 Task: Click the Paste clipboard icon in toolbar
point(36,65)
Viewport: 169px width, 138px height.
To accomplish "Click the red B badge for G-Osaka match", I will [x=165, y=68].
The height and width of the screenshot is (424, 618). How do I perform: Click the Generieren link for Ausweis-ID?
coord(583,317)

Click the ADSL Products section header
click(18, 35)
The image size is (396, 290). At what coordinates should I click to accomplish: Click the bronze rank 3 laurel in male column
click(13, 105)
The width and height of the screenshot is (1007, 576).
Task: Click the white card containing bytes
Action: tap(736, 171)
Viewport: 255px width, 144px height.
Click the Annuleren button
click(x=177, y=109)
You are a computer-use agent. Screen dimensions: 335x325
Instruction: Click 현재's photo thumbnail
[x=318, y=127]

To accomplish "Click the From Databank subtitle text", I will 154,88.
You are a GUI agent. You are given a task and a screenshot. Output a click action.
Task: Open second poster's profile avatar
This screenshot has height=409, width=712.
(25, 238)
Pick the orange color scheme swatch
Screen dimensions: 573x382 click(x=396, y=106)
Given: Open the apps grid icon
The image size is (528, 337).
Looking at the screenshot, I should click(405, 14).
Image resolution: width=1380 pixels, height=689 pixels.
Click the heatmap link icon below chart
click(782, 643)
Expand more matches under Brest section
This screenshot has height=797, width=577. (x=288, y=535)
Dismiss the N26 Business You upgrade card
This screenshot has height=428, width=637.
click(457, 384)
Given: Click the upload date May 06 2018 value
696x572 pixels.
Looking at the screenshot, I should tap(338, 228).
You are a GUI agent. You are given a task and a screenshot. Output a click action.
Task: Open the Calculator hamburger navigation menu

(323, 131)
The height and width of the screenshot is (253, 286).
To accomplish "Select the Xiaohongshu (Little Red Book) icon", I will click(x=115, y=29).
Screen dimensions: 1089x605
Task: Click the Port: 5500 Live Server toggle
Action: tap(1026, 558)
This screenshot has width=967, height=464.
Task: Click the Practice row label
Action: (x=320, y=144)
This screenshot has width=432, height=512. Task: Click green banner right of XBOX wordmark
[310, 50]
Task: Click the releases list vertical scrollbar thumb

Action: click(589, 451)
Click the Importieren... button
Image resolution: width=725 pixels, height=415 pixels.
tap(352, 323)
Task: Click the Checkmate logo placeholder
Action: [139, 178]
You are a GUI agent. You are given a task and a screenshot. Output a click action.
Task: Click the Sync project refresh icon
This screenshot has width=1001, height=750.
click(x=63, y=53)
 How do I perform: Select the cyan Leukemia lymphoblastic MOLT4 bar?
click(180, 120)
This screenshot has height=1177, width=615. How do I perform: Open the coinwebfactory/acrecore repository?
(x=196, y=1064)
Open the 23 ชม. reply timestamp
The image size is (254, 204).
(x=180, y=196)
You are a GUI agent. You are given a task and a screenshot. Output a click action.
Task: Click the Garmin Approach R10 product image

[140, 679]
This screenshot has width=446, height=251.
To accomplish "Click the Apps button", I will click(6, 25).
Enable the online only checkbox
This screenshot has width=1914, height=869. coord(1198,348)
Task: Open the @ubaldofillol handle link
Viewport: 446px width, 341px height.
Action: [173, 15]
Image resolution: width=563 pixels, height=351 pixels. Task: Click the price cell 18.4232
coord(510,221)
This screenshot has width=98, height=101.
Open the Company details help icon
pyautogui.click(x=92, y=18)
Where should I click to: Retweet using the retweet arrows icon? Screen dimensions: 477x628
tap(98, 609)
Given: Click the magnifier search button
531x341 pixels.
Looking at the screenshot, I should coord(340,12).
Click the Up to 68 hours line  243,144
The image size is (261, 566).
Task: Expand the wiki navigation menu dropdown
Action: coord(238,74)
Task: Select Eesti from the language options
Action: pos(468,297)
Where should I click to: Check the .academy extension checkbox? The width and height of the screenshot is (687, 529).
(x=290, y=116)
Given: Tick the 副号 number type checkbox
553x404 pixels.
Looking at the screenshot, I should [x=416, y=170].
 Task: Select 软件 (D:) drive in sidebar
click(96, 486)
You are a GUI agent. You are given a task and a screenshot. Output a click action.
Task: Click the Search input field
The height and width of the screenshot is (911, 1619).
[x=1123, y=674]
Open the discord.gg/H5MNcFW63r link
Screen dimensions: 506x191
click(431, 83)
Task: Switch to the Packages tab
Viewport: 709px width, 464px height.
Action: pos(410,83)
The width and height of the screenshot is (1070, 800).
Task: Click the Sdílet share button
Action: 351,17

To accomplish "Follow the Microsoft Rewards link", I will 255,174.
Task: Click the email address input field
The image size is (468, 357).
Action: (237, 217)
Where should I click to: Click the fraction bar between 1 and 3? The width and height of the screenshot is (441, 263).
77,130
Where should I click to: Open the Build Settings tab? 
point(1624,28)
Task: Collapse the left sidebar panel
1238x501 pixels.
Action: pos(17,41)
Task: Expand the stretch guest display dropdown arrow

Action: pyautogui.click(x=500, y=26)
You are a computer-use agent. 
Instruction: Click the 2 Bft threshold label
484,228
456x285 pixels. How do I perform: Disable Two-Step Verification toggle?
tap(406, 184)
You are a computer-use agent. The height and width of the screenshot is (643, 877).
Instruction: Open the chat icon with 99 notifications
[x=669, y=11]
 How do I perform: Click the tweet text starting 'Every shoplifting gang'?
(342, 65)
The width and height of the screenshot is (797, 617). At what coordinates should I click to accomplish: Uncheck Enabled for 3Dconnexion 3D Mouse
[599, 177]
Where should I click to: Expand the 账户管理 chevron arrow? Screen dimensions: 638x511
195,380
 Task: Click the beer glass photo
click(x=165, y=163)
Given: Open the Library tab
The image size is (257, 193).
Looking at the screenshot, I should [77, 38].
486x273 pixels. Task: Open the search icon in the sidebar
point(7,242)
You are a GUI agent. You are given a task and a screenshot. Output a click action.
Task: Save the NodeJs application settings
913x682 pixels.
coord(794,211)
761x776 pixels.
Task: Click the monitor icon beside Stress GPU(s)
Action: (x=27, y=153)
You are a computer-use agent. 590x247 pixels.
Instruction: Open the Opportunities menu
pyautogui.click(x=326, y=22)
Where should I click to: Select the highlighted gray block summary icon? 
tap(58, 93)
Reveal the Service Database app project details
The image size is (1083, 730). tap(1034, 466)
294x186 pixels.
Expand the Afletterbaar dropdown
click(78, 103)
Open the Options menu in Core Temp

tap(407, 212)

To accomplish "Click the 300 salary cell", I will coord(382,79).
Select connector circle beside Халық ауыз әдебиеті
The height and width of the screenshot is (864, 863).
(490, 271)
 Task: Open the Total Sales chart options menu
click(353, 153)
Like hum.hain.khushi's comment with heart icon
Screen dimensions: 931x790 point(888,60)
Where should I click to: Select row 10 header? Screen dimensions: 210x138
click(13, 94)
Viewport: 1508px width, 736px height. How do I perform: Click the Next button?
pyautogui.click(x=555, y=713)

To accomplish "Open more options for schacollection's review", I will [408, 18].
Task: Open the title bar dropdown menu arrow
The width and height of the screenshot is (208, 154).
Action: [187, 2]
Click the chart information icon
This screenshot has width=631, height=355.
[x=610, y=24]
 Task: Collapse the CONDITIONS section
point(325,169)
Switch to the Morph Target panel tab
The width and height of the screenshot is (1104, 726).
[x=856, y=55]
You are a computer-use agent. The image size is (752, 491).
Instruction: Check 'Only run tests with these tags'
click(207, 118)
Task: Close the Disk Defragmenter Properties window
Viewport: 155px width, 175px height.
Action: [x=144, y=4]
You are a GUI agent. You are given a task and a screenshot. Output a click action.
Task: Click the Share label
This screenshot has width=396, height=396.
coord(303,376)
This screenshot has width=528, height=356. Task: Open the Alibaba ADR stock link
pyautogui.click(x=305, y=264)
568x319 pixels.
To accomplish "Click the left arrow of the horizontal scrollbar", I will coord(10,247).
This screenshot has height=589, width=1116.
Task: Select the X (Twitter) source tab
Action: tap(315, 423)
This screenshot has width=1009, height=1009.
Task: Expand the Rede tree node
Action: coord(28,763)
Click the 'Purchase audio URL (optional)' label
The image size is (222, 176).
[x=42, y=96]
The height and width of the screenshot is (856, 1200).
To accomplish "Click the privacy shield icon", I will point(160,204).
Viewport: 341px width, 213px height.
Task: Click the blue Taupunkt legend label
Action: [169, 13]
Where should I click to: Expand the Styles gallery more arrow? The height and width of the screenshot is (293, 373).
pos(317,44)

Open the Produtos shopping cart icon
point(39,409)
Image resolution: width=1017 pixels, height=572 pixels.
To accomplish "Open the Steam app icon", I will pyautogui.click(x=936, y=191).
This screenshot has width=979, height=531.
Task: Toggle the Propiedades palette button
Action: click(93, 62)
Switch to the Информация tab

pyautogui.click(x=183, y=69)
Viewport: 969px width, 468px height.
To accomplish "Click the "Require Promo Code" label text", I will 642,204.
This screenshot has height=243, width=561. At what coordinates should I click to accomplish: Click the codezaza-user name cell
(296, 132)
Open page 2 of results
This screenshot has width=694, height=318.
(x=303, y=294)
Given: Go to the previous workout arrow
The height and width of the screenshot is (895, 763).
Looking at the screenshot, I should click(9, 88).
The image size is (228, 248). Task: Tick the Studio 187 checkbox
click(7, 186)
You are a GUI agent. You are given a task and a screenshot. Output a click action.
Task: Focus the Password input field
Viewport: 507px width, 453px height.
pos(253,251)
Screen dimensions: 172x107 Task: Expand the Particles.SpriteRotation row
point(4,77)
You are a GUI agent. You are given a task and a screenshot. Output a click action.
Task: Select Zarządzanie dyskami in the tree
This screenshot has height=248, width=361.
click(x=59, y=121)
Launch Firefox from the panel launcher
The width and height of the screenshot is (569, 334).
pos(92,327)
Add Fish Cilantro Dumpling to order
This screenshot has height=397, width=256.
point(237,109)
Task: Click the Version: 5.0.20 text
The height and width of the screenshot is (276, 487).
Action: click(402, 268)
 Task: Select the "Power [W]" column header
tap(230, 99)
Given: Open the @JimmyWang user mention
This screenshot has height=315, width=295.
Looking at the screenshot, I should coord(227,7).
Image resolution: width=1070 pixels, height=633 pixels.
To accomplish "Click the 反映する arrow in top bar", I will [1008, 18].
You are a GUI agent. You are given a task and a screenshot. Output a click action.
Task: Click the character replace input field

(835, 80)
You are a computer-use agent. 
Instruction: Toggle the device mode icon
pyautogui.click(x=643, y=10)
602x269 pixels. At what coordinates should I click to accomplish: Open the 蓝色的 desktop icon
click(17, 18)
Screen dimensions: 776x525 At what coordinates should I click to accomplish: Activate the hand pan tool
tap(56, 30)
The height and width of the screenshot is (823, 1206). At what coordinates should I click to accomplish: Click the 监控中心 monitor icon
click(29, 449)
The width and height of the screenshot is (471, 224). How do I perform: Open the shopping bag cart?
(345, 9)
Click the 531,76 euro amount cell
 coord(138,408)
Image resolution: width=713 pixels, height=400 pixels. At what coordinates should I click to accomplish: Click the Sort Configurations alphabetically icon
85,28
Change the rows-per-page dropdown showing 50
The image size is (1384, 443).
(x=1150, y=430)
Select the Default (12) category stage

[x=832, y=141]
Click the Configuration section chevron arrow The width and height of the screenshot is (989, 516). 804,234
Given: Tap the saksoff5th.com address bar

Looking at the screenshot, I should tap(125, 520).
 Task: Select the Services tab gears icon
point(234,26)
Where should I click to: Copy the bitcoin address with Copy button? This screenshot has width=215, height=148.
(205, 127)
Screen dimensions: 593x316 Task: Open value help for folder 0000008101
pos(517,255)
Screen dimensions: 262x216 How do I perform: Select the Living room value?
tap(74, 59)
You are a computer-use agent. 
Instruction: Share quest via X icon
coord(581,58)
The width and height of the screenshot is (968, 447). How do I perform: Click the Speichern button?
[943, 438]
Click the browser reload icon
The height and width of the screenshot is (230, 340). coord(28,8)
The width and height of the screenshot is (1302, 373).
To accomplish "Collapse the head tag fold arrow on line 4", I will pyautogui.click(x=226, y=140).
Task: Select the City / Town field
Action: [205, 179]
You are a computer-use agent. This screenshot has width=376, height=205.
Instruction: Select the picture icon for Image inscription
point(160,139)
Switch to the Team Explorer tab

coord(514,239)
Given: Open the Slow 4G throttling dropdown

┄┄┄┄┄┄┄┄┄┄┄┄┄┄┄┄┄┄┄┄

- [Exercise prompt]: Some lines of the listing may include the string "panel". Tally them and report only the total.

- [Result for this task]: 3